We often hear health care described in terms of a marketplace: that we need choice of insurers, that competition will control prices, that price transparency will inform savvy consumers of health care, and that we need to pay at the time of care to have skin in the game. But health care can have the same message as a thief in a dark alley: “It’s your money or your life.” Mostly, we don’t know what health care we’ll need, and then, when we need it, we need it. The past decade has seen the Affordable Care Act (ACA) increase the percent of Americans who have coverage, mostly through the expansion of Medicaid. At the same time, the scourge of under-insurance has grown. Conservatively, a quarter of Americans who pay premiums every month are not able to afford care when needed. While the ACA has helped some to get needed care, it has exaggerated an already complicated system, throwing more taxpayer dollars at private insurance.

Colorado has seen recent attempts to create a public option. Intense pressure got the legislature to scale back to a model based on private insurance. There is false hope stated that a public option can be a stepping stone to a universal system. Rather, big medicine wants to maintain focus on the public option, and not on an improved Medicare for All. Win or lose, with the fight about public option, for-profit insurance abides and big medicine wins, not us.

How we pay for our health care is a major part of how we structure racial and economic inequality in our country. Even before the pandemic, seven to nine million Americans have been driven into poverty every year, just paying for needed care. While maternal mortality rates for white women in the U.S. are twice as high compared to Canadian women, for Black women in the U.S. rates are six times higher than in Canada. The pandemic has shown that people of color are two to three times more likely to be infected and two to three times more likely to die from COVID. Yet, the inequities in health care greatly lessen at age 65: It’s not magic.

In 2019, the Colorado legislature passed the Health Care Cost Savings Act (HB 19-1176). It created a task force to compare the costs and other social impacts of three fundamental ways to pay for health care: how we do now, a multiplayer universal health care system, and a single payer system. The task force hired the Colorado School of Public Health to do the analysis. The task force will take the CSPH’s report and create a final report to the Legislature by Sept. 1. While the CSPH’s full report is not yet public, their conclusion is:

 “For health care reform in Colorado, introducing universal health coverage that is either a multi-payer or single payer system has the potential to increase access to care, improve health outcomes, and possibly provide sector-specific employment benefits. Our cost estimates suggest that a multi-payer universal health care system will likely lead to small increases in the total cost of Colorado’s health care system. Introduction of a full publicly financed and privately delivered health care system could yield significant healthcare savings, particularly if pricing regulations are put in place to control cost growth in the future. The financial health of hospitals and clinics and clinician retention should all be carefully considered with any potential pricing regulations.” 

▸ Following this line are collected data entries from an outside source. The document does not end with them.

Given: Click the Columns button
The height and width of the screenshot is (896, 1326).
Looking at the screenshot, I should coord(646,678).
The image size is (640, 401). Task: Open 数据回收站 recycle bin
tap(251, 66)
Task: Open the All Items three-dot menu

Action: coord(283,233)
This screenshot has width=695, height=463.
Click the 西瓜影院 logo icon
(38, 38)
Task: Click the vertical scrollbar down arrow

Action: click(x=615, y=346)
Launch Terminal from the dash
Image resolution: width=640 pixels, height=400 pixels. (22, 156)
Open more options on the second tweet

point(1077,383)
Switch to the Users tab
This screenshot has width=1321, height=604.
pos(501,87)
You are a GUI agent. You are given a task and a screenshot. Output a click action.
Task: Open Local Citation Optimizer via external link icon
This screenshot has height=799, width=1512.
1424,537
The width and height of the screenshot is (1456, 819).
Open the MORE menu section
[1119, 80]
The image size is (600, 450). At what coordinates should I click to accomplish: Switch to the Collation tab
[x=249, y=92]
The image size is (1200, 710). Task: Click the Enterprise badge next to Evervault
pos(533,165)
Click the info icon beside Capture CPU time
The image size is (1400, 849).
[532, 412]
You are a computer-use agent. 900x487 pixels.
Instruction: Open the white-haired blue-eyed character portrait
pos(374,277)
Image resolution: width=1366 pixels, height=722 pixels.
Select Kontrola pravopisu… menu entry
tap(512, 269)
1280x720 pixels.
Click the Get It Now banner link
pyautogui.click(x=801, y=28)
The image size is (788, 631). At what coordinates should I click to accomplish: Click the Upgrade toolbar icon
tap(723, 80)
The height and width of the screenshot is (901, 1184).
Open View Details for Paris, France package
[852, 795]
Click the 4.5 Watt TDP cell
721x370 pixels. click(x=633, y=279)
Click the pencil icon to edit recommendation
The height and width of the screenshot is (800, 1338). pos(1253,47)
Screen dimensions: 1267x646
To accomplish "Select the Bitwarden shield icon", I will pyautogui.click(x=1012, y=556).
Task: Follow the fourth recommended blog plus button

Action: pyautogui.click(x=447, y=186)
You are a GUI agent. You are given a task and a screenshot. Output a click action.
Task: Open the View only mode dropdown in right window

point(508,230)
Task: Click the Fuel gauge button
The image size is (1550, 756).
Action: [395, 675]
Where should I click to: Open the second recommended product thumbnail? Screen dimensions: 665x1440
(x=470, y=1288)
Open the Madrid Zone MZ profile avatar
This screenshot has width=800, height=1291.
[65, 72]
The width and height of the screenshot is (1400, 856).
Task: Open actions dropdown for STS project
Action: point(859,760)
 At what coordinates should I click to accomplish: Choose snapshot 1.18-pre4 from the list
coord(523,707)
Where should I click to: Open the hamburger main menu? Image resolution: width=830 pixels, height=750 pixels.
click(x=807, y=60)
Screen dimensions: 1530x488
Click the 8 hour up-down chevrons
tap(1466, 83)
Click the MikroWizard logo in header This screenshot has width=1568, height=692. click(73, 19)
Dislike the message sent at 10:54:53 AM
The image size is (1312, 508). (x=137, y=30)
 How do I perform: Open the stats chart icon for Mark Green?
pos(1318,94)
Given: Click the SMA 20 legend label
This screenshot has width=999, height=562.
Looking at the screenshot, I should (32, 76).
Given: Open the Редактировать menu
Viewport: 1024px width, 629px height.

Wealthy, powerful interests see things working just fine. The majority of Americans want improved Medicare for All to create the kind of society we want to live in.  

Bill Semple is the Board Chair for Colorado Foundation for Universal Health Care. Just Economics is written by members of the Economic Justice Collective of the Rocky Mountain Peace & Justice Center.

This opinion column does not necessarily reflect the views of Boulder Weekly.